Every single entry below should be reproduced verbatim.

DATASET EXCERPTS ->
╔══

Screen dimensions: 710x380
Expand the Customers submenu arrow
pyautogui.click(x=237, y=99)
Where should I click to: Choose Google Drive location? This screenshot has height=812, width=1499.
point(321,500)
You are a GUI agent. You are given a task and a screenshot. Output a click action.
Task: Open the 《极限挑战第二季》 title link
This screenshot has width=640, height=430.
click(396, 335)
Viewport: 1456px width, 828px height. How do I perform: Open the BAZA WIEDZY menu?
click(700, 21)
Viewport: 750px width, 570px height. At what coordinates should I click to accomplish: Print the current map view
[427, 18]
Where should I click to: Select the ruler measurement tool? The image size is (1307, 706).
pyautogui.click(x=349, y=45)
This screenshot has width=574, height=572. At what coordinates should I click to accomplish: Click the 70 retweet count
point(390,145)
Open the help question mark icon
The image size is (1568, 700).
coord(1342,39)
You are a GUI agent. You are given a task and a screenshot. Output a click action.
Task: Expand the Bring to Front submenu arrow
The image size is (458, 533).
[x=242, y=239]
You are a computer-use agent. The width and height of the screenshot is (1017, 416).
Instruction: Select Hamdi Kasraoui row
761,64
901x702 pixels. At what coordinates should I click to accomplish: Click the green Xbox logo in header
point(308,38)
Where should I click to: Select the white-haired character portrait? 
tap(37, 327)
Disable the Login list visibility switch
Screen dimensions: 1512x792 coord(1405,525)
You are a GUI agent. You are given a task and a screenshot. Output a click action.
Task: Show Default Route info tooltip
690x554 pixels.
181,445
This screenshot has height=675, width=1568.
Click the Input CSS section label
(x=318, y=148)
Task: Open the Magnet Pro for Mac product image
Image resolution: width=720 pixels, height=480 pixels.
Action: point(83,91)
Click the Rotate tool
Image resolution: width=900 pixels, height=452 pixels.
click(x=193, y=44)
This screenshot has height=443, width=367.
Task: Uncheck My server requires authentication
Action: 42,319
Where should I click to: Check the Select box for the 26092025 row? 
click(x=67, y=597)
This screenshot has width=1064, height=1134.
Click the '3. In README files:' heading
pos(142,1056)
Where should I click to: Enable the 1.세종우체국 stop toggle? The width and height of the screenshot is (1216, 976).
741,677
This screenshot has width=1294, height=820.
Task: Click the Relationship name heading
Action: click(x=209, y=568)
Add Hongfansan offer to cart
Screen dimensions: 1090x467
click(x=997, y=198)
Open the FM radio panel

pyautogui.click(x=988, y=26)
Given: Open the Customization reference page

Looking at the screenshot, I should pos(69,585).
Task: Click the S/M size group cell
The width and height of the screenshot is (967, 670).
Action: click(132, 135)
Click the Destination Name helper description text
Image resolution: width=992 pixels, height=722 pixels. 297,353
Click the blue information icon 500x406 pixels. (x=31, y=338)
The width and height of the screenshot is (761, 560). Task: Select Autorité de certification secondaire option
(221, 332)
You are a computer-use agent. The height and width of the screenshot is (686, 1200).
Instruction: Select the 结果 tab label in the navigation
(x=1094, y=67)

╚══

EXERCISE OUTPUT ->
Screen dimensions: 710x380
Expand the Customers submenu arrow
pyautogui.click(x=237, y=99)
Where should I click to: Choose Google Drive location? This screenshot has height=812, width=1499.
point(321,500)
You are a GUI agent. You are given a task and a screenshot. Output a click action.
Task: Open the 《极限挑战第二季》 title link
This screenshot has width=640, height=430.
click(396, 335)
Viewport: 1456px width, 828px height. How do I perform: Open the BAZA WIEDZY menu?
click(700, 21)
Viewport: 750px width, 570px height. At what coordinates should I click to accomplish: Print the current map view
[427, 18]
Where should I click to: Select the ruler measurement tool? The image size is (1307, 706).
pyautogui.click(x=349, y=45)
This screenshot has width=574, height=572. At what coordinates should I click to accomplish: Click the 70 retweet count
point(390,145)
Open the help question mark icon
The image size is (1568, 700).
coord(1342,39)
You are a GUI agent. You are given a task and a screenshot. Output a click action.
Task: Expand the Bring to Front submenu arrow
The image size is (458, 533).
[x=242, y=239]
You are a computer-use agent. The width and height of the screenshot is (1017, 416).
Instruction: Select Hamdi Kasraoui row
761,64
901x702 pixels. At what coordinates should I click to accomplish: Click the green Xbox logo in header
point(308,38)
Where should I click to: Select the white-haired character portrait? 
tap(37, 327)
Disable the Login list visibility switch
Screen dimensions: 1512x792 coord(1405,525)
You are a GUI agent. You are given a task and a screenshot. Output a click action.
Task: Show Default Route info tooltip
690x554 pixels.
181,445
This screenshot has height=675, width=1568.
Click the Input CSS section label
(x=318, y=148)
Task: Open the Magnet Pro for Mac product image
Image resolution: width=720 pixels, height=480 pixels.
Action: point(83,91)
Click the Rotate tool
Image resolution: width=900 pixels, height=452 pixels.
click(x=193, y=44)
This screenshot has height=443, width=367.
Task: Uncheck My server requires authentication
Action: 42,319
Where should I click to: Check the Select box for the 26092025 row? 
click(x=67, y=597)
This screenshot has width=1064, height=1134.
Click the '3. In README files:' heading
pos(142,1056)
Where should I click to: Enable the 1.세종우체국 stop toggle? The width and height of the screenshot is (1216, 976).
741,677
This screenshot has width=1294, height=820.
Task: Click the Relationship name heading
Action: click(x=209, y=568)
Add Hongfansan offer to cart
Screen dimensions: 1090x467
click(x=997, y=198)
Open the FM radio panel

pyautogui.click(x=988, y=26)
Given: Open the Customization reference page

Looking at the screenshot, I should pos(69,585).
Task: Click the S/M size group cell
The width and height of the screenshot is (967, 670).
Action: click(132, 135)
Click the Destination Name helper description text
Image resolution: width=992 pixels, height=722 pixels. 297,353
Click the blue information icon 500x406 pixels. (x=31, y=338)
The width and height of the screenshot is (761, 560). Task: Select Autorité de certification secondaire option
(221, 332)
You are a computer-use agent. The height and width of the screenshot is (686, 1200).
Instruction: Select the 结果 tab label in the navigation
(x=1094, y=67)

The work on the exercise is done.